The HDL Coder is a MATLAB toolbox used to generate synthesizable Verilog and VHDL codes for various FPGA and ASIC technologies. The Xilinx System Generator, on the other hand, is a Xilinx product used to generate parameterizable cores, specifically targeting Xilinx FPGAs. This application note draws a comparison between the design flows with these two toolboxes, especially in context of Software Defined Radios (SDRs), which all come with onboard FPGAs.

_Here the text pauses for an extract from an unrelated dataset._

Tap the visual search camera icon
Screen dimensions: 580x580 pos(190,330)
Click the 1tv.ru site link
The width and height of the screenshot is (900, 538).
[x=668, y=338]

With the rapid advancement in FPGA design technologies, hardware and software providers have been working towards producing more advanced and user friendly tools for designing and testing FPGA programs. The emphasis lies on rapid prototyping of the FPGA design, even with minimal knowledge of Verilog and VHDL programming languages. To this end, two commonly used tools include MATLAB HDL Coder and Xilinx System Generator Blockset, both of which can be used with MATLAB Simulink. Both these tools enable the developers to use Simulink model environment, with drag and drop blocksets, for designing their algorithms without having to write a single line of VHDL code, even for very large and complex designs. In this brief article, we outline the design workflows using these toolboxes in context of SDRs.
MATLAB HDL Coder
The HDL Coder, provided by Mathworks, is a MATLAB toolbox which generates target-independent, portable and synthesizable Verilog and VHDL codes, which can then be used for FPGA programming and ASIC designing. The toolbox works with different MATLAB functions, Simulink Models and Stateflow charts, converting the MATLAB design into equivalent Verilog and HDL codes. In context of SDRs, especially Nutaq SDRs, the Simulink design environment is recommended for rapid prototyping. While designing with HDL Coder in Simulink, the first step is to filter the Simulink Library Browser, such that it only shows the model blocks that are compatible with the HDL Coder. To this end, by typing “hdllib” in MATLAB command prompt, one gets the Simulink Library Browser showing only the supported blocks. At present, HDL Coder supports over 200 Simulink blocks, including Stateflow charts. Using these blocks, one can design the required communication and signal processing logic as a Simulink model file, by dragging and dropping various blocks into the design. HDL coder automatically converts floating point numbers into fixed-point. Furthermore, functions written in MATLAB mcode can also be integrated into the design. To check design results via simulations, different MATLAB tools could be used, including scopes, displays, etc. Blocks from Simulink Sources library can be used to generate test signals for the design.